Photo © Michael Furtman

"Saskatchewan is really paradise for the freelance hunter," Stephens says. "DU Canada owns 170,000 acres open to hunting, and you can find the locations of these areas by visiting our regional offices or via our website at waterfowling.com. Then all you have to do is buy a rural municipality map that shows landholdings, get a local phone book to help you track down landowners, and start scouting. It's that simple. In the time I've been here I haven't been refused permission to hunt even once."

Most visiting hunters bring gear for hunting in fields and over water. Although the focus tends to be on grainfields, pothole hunting is also popular. Stephens spends a lot of time hunting over water because, as he puts it, "I like my ducks to go "˜splash.'" The allure of so many productive potholes can also be hard to resist.

Stephens looks for day roosts, or "sipping ponds," as local hunters sometimes call them. "These aren't regular roosting ponds, but places where ducks go to drink and loaf during the day," Stephens says. "If you have a good field hunt in the morning and you're done by 9 or so, get out and follow the ducks when they leave the field. You can do the same in the early afternoon before the evening feed and see where they spend the day."

Having been in on a few sipping pond hunts during past trips to Canada, I can vouch for their excellence. They can be among the best-and easiest-duck hunts of your life.

 

Back in White

The afternoon following our becalmed snow goose hunt, Uncle Wally led us to another pea field. This time we had some wind to help us. From the start we were covered with Canadas, but there was a catch: dark goose hunting ends at noon in Saskatchewan.

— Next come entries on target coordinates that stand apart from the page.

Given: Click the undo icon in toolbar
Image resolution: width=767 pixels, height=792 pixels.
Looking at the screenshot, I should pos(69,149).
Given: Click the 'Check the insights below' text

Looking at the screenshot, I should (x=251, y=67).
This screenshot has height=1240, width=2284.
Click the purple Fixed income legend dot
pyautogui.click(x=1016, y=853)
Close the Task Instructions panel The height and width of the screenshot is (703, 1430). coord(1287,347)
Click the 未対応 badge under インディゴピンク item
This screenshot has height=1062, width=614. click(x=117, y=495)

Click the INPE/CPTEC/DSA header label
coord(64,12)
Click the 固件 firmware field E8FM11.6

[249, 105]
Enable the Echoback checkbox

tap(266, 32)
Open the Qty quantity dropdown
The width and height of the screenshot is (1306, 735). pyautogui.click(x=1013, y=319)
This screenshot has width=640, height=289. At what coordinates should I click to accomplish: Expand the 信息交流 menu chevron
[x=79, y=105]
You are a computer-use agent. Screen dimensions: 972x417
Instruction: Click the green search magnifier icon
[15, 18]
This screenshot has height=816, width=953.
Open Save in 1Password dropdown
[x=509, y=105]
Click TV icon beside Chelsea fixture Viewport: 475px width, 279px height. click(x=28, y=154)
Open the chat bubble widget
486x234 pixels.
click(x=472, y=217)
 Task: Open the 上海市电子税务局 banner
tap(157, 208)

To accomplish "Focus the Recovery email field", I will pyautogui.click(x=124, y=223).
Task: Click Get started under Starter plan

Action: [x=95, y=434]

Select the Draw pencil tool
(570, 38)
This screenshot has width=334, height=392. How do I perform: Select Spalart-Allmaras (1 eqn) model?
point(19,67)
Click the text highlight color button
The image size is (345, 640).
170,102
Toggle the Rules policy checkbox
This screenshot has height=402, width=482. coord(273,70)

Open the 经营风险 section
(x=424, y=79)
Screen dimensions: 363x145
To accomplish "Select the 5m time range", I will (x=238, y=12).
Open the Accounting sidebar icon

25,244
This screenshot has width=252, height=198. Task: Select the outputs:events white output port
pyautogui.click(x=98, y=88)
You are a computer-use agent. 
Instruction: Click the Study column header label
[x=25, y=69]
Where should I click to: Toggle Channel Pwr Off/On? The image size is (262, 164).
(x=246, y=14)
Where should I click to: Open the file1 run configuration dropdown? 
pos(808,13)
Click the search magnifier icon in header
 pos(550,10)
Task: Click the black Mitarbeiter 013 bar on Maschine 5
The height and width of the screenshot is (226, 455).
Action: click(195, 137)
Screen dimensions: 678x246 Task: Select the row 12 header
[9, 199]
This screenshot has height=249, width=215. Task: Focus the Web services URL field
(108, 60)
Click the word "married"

We could only enjoy the show and wait for ducks and light geese as bunch after bunch of Canadas worked the decoys.

Photo © Dean Davenport

To no one's surprise, the light geese were finicky, though a few eventually strayed too close to our spread. I already liked the freedom of movement my personal pit blind afforded me, but I learned to love it when one Ross's goose flew straight overhead. I missed with my first shot, leaned back in the pit, then fired and missed again. On my third shot I bent backward to a point where I was almost parallel to the ground and folded the bird. That's a shot you can't make from a layout blind. There were plenty of ducks in the air, too. Bunches of 20 and 30 worked right into our faces and we called the shots at 15 yards.

My short stay in Saskatchewan included one last hunt the next morning. It was another warm, calm day, and those of us who had to catch early flights out chose to hunt a "backup" field that was conveniently close to camp but not normally swarming with waterfowl. Half the hunters in our group hid in a traditional Canadian willow blind and three others chose to lay out in the stubble in camo. I went old-school and hunted with a goose shell on my chest.

I'd like to say the hunting was spectacular, but it wasn't. We shot some ducks, bagged a few more honkers-and that was it. Still, a day and a half of "slow" shooting in Canada easily filled the soft-sided Yeti cooler our hosts generously gave us for the trip home. As one of the guides drove me to the airport, I was already looking forward to my next trip to Saskatchewan, when I would have more time to explore the province's incredible waterfowl hunting opportunities.